### [Description of the task]
Excluding images, repeat the data exactly as given.

### [Data section]
======

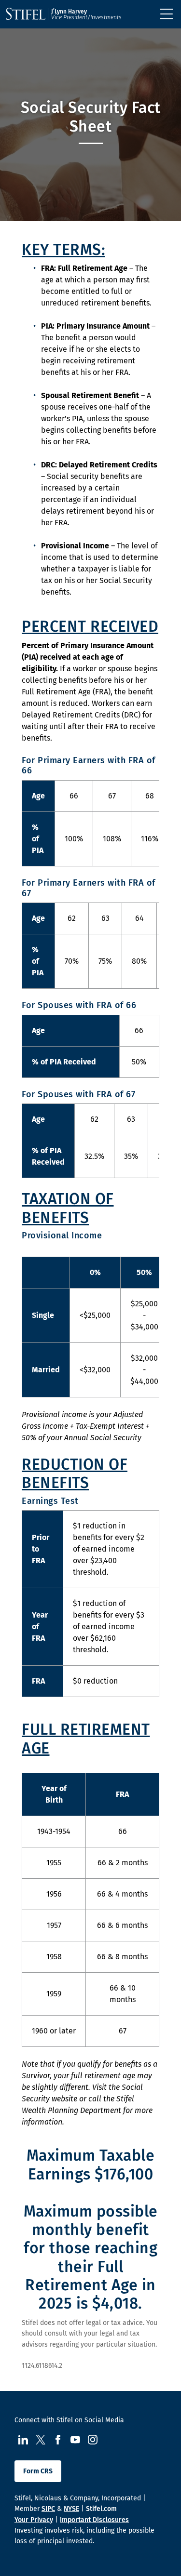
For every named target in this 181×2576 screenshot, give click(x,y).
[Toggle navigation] (166, 14)
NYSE (71, 2509)
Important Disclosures (94, 2520)
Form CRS (38, 2471)
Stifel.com (101, 2509)
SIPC (48, 2509)
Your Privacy (33, 2520)
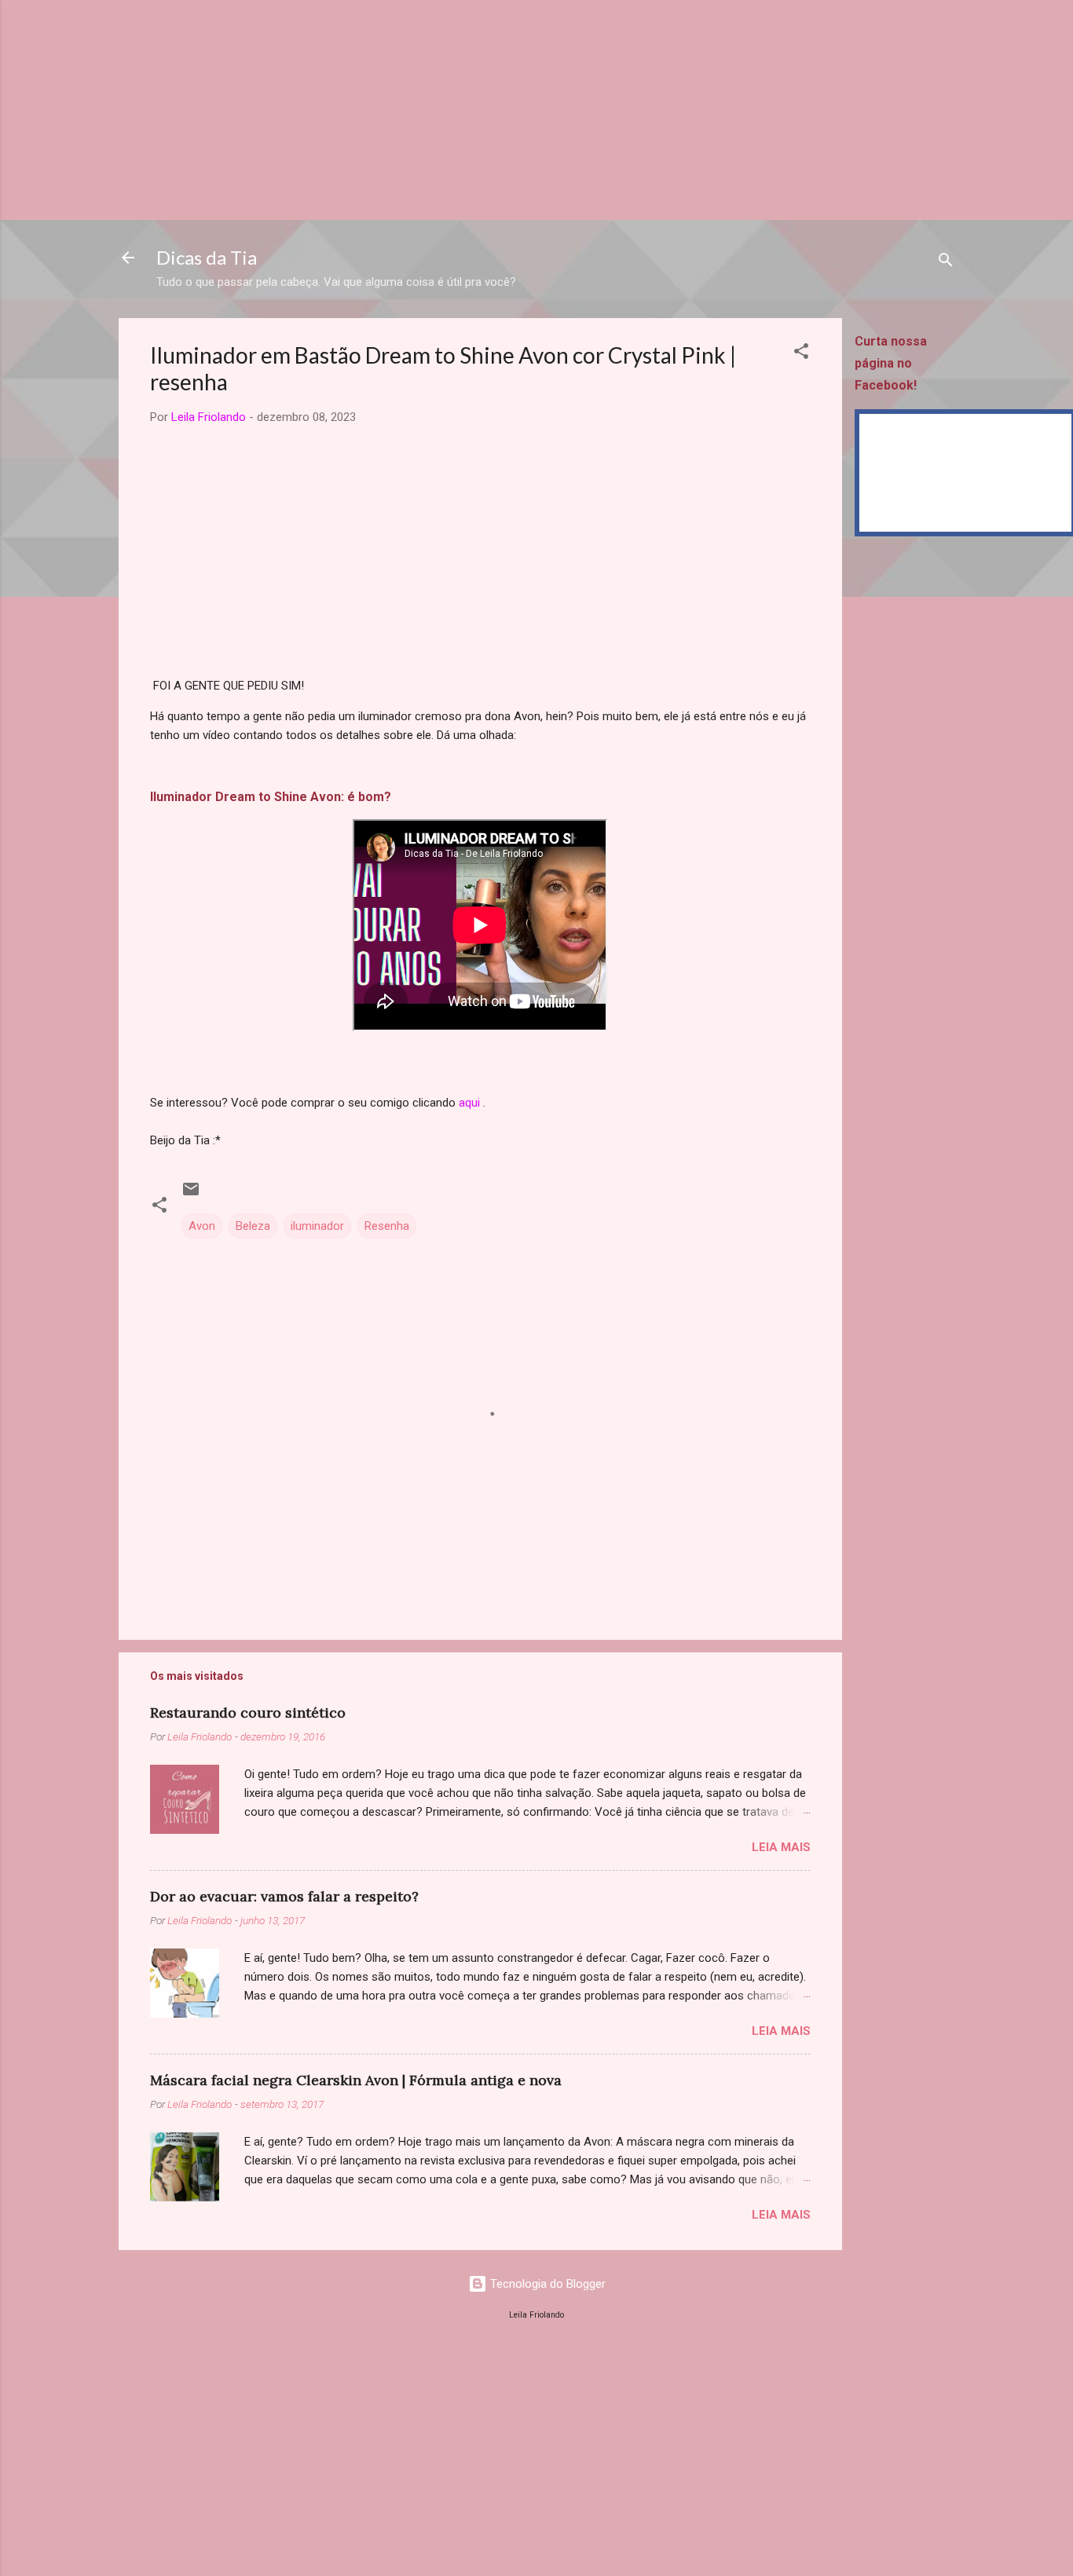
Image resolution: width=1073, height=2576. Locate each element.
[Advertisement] (471, 110)
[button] (801, 354)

======

### [Output for this exercise]
For every named target in this 181×2576 screenshot, give click(x,y).
[Toggle navigation] (166, 14)
NYSE (71, 2509)
Important Disclosures (94, 2520)
Form CRS (38, 2471)
Stifel.com (101, 2509)
SIPC (48, 2509)
Your Privacy (33, 2520)
Image resolution: width=1073, height=2576. Locate each element.
[Advertisement] (471, 110)
[button] (801, 354)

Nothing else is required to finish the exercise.